Personal information
- Nationality: Italian
- Born: 10 November 1937 Carrè, Italy
- Died: 9 October 2002 (aged 64) Turin, Italy
- Height: 1.85 m (6 ft 1 in)
- Weight: 89 kg (196 lb)

Sport
- Country: Italy
- Sport: Athletics
- Event: Javelin throw
- Club: Fiat Torino

Achievements and titles
- Personal best: Javelin throw: 86.74 (1961);

Medal record
Mediterranean Games
| Gold medal – first place | 1963 Naples | Javelin throw |

= Carlo Lievore =

Italian javelin thrower

Carlo Lievore (10 November 1937 – 9 October 2002) was an Italian javelin thrower.

==Biography==
He won one medal, at senior level, at the International athletics competitions.
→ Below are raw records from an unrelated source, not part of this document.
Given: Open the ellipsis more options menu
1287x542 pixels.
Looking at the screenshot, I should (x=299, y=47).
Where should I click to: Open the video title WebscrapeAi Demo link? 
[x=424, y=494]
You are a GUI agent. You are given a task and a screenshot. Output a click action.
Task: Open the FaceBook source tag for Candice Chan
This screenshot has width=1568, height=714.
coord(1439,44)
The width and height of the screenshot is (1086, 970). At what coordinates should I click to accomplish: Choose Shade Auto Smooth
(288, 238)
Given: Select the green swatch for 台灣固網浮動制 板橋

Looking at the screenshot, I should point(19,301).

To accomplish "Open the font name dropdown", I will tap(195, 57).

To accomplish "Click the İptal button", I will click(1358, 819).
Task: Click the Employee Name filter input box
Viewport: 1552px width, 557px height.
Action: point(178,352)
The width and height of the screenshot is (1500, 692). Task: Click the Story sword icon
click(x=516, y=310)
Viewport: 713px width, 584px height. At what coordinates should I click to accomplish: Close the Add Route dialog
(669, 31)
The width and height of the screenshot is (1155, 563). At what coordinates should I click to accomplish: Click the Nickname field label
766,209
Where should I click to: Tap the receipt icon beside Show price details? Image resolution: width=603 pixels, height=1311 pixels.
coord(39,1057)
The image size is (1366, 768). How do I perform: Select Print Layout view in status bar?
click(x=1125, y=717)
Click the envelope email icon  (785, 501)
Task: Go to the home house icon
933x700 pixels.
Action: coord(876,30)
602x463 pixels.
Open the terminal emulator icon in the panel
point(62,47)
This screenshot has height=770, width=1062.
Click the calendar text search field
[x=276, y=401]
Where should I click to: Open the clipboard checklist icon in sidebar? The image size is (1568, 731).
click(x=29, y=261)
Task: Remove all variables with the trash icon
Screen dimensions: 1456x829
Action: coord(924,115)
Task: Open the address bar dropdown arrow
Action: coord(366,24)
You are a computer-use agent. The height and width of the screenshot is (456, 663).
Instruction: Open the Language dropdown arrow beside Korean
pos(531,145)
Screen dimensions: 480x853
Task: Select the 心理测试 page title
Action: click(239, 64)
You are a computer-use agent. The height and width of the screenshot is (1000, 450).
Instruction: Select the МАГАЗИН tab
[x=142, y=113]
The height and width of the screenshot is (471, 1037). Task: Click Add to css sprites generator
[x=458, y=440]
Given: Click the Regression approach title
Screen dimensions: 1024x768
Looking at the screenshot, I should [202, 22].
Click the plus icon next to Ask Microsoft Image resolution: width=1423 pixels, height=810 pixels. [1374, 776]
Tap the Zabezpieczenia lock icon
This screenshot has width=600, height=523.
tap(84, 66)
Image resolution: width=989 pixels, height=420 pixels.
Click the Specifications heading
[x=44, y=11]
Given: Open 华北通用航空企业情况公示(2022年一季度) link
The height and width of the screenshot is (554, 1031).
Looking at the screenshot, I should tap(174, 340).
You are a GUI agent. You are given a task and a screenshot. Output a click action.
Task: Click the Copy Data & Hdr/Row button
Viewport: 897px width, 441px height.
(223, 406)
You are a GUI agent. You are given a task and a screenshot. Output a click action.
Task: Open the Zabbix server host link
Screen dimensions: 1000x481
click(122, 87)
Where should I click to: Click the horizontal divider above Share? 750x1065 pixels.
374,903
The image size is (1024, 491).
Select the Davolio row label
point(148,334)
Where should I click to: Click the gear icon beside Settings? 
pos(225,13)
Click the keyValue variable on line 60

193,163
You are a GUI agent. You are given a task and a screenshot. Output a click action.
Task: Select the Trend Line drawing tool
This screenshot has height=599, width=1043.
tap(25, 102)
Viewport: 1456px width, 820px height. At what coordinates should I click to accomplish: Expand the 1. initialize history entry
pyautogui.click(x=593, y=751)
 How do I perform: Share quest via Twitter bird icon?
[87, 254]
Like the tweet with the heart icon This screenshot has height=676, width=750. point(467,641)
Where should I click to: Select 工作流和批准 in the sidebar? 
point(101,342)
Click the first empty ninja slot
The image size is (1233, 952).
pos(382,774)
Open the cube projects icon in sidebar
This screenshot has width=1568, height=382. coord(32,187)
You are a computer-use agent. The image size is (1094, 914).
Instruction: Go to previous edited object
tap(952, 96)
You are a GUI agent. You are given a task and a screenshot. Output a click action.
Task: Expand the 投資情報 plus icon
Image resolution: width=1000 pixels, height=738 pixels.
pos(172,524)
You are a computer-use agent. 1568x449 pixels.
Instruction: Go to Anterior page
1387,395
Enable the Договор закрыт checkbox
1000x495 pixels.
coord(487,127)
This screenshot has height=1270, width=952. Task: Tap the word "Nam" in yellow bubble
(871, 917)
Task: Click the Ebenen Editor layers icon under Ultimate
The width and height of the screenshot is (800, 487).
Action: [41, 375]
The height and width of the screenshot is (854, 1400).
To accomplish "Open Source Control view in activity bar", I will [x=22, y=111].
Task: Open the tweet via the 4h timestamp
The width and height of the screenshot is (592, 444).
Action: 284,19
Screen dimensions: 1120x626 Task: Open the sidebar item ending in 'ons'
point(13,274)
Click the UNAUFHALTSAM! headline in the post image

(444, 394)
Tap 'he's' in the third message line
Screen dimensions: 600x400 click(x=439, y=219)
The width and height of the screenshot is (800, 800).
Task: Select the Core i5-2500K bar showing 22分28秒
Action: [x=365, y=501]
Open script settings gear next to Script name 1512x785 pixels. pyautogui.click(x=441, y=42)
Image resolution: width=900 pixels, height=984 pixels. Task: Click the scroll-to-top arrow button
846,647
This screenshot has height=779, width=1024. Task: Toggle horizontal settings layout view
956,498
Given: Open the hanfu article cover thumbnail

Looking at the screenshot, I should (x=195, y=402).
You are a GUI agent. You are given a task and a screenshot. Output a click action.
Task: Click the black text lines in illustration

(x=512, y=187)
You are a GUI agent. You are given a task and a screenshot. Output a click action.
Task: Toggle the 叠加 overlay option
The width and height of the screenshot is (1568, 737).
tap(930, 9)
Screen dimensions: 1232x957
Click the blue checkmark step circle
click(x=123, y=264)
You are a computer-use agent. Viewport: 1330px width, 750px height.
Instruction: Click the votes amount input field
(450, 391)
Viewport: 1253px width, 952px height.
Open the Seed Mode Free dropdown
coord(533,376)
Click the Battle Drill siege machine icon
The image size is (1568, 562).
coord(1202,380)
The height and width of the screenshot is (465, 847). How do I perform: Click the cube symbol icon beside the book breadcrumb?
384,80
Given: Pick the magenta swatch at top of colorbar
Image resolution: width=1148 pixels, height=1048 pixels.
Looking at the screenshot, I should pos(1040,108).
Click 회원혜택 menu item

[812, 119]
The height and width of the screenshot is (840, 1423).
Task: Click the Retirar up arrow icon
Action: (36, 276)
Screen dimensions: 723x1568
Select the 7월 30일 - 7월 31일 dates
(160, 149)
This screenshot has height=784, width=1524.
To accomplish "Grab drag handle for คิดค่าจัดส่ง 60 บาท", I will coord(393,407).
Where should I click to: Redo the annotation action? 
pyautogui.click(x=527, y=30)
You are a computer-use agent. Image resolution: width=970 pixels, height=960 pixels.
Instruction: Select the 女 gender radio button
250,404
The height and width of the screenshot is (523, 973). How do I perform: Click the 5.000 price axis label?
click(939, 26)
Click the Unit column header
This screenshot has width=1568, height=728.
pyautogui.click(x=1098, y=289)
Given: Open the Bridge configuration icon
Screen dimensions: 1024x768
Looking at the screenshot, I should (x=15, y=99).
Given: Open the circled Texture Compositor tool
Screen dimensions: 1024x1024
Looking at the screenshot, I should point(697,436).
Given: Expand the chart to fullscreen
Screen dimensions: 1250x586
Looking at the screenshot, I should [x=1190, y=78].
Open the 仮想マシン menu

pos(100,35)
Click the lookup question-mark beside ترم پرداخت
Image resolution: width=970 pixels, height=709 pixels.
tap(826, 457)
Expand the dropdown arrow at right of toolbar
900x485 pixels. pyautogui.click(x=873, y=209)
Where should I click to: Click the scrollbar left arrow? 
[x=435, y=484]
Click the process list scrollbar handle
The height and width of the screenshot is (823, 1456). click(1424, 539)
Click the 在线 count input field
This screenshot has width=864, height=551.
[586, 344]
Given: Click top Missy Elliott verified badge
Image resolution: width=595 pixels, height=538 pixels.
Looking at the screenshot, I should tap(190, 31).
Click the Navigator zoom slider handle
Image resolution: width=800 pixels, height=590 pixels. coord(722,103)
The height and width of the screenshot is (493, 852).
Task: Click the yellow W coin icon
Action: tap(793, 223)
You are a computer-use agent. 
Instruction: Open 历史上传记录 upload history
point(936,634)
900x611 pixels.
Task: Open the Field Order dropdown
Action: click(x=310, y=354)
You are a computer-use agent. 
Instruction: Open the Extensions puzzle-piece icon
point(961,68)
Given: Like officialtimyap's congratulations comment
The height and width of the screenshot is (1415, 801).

He competed in the 1960 Summer Olympics and in the 1964 Summer Olympics. His older brother Giovanni Lievore was also a javelin thrower. He has 42 caps in national team from 1956 to 1971.

==World record==
- Javelin throw: 86.74 m (ITA Milan, 1 June 1961) - holder til 1 June 1964

==Olympic results==

| Year | Competition | Venue | Position | Event | Performance | Notes |
|---|---|---|---|---|---|---|
| 1960 | Olympic Games | ITA Rome | 9th | Javelin throw | 75.21 m |  |
| 1964 | Olympic Games | JPN Tokyo | Qual | Javelin throw | 74.82 m |  |

==National titles==
Lievore won the individual national championship six times. His six wins came in the javelin throw in 1957, 1959, 1960, 1961, 1964, and 1969.